With test_size = 0.5
w: [0.00151761 0.00170993 0.00070853 0.00217073 0.0192217  0.14201253
 0.01807171], b: -1.2512703159215266
RMS train: 0.06186814213177347
RMS test : 0.06560652615131152



\begin{table}
\begin{tabular}{|l|c|c|c|c|c|c|}
\hline
           & \multicolumn{2}{c|}{GRE\_Score} & \multicolumn{2}{c|}{GRE\_Score, Univ\_Rating} & \multicolumn{2}{c|}{All\_Features} \\ \hline
test\_size & RMS train    & RMS test    & RMS train    & RMS test    & RMS train    & RMS test   \\ \hline
0.1        & 0.08441      & 0.08981     & 0.07728      & 0.08543     & 0.06204      & 0.07274    \\ \hline
0.25       & 0.08302      & 0.09085     & 0.07608      & 0.08404     & 0.06113      & 0.06929    \\ \hline
0.5        & 0.08581      & 0.08415     & 0.07831      & 0.07797     & 0.06187      & 0.06561    \\ \hline
\end{tabular}
\end{table}

* The RMS values for both training and testing decrease with the addition of more features. The model with all available features consistently shows the lowest RMS values across all test sizes, indicating better performance.

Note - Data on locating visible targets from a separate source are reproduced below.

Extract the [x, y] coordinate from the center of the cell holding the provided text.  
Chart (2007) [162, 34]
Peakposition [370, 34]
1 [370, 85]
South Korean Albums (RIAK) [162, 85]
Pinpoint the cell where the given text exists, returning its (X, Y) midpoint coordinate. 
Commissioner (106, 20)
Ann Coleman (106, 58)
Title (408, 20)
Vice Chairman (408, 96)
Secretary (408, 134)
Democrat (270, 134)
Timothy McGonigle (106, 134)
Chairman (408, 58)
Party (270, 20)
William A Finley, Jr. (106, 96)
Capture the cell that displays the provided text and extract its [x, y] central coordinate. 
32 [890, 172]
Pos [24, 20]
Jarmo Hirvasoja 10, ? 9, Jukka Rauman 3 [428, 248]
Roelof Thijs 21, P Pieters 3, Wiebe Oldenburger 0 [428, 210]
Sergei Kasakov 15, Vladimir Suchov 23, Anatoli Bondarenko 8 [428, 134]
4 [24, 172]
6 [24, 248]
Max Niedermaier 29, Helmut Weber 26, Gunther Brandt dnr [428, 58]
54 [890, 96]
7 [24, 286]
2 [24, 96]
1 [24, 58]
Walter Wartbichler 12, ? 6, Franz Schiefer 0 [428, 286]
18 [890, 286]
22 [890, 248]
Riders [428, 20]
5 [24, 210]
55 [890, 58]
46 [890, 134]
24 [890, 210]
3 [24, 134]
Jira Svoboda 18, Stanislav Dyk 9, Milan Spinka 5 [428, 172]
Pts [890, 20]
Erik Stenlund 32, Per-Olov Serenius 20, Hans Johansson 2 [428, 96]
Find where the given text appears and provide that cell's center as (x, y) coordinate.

* The RMS test values tend to be higher for smaller test sizes (0.1 and 0.25) compared to the largest test size (0.5). This might indicate that the models are more generalized and perform better on larger test sets.
* The RMS train values are relatively consistent across different test sizes for each model, suggesting stable training performance regardless of the size of the test set.
* The model with all available features not only has the lowest RMS values but also shows a more consistent performance between training and testing phases, especially for larger test sets, indicating a well-balanced and robust model.
* These insights demonstrate the importance of feature selection in model performance and suggest that the inclusion of more relevant features can significantly enhance predictive accuracy.